UnWeb is an open-source HTML-to-Markdown converter designed specifically for modern AI workflows. It’s not just another parser—it’s built to understand the intent of HTML content and extract what actually matters.

Two core capabilities:

  1. Smart Content Extraction: Automatically identifies the main content from full webpages
  2. Clean Markdown Output: Produces CommonMark that LLMs can actually work with

And it’s dead simple to deploy: a two-container architecture (Vue 3 frontend + ASP.NET Core backend) that runs anywhere—Docker, Kubernetes, or your laptop.

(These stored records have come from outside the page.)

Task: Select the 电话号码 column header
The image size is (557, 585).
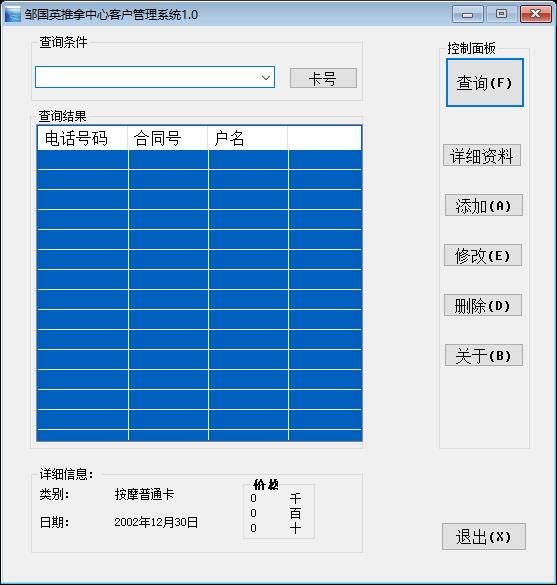Action: pyautogui.click(x=82, y=138)
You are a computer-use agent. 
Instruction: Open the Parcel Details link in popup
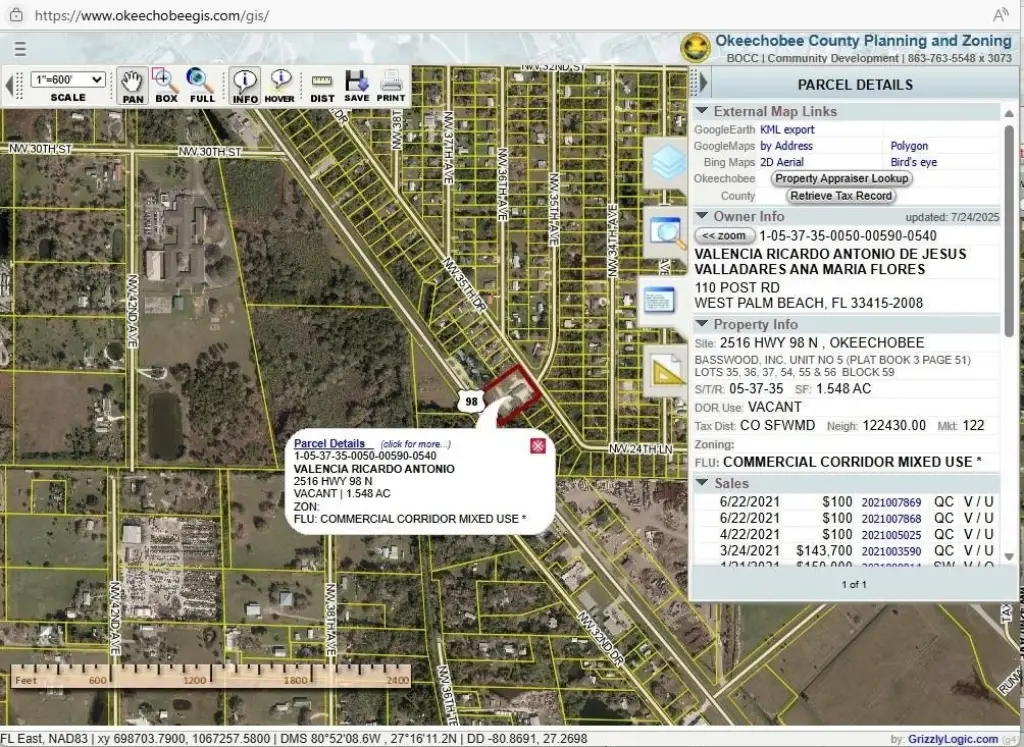329,443
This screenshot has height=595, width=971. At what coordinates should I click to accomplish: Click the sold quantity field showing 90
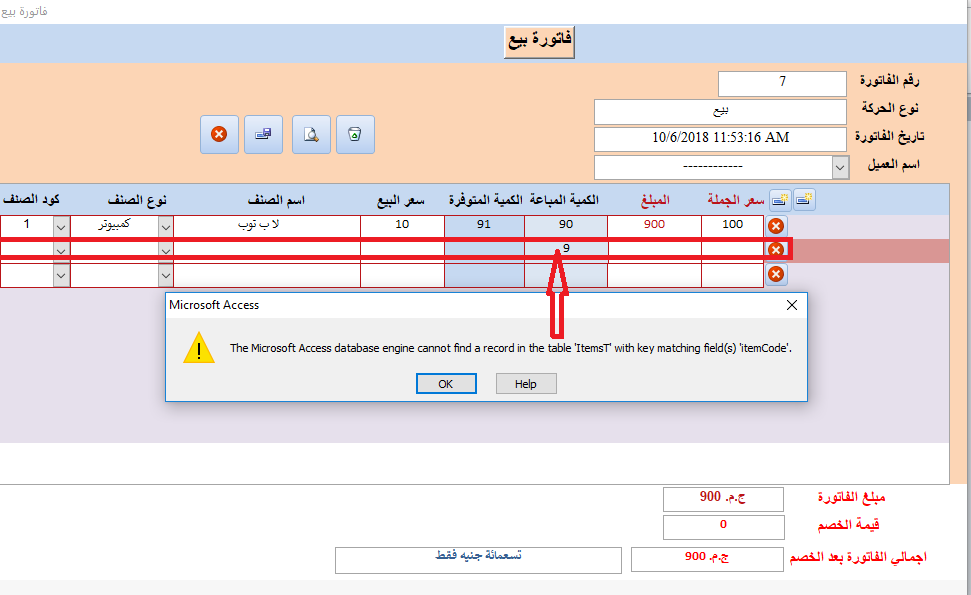pyautogui.click(x=566, y=225)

Why Markdown Matters for AI Agents

If you’re building agentic AI systems, markdown isn’t just a nice-to-have—it’s essential infrastructure. Here’s why:

1. Token Efficiency

HTML is verbose. A simple heading like <h1 class="article-title primary">Introduction</h1> becomes # Introduction in markdown. That’s 51 characters down to 15. For LLMs where every token counts (and costs money), this matters.

Real example from our testing:

  • Original HTML: 47,823 characters
  • Extracted Markdown: 8,942 characters
  • Token savings: ~81%

2. Context Window Management

Modern LLMs have large context windows (100K-200K tokens), but filling them with HTML cruft wastes that precious space. Clean markdown means:

  • More actual content per query
  • Better retrieval in RAG systems
  • Cleaner embeddings for vector databases

3. Semantic Clarity

AI agents understand structure better when it’s explicit. Markdown provides:

  • Clear heading hierarchy (#, ##, ###)
  • Obvious lists and code blocks
  • Unambiguous links and emphasis

No guessing whether <div class="heading"> is actually a heading.

4. Reasoning and Planning

When AI agents reason about content, they do it in natural language. Markdown is closer to natural language than HTML. This leads to:

  • Better summarization
  • More accurate question answering
  • Cleaner chain-of-thought reasoning

Real-World Agentic AI Use Cases

Let’s get practical. Here are scenarios where UnWeb becomes critical infrastructure:

Use Case 1: Knowledge Base Migration for AI Assistants

Scenario: You’re building an internal AI assistant that needs to answer questions from your company’s Confluence wiki.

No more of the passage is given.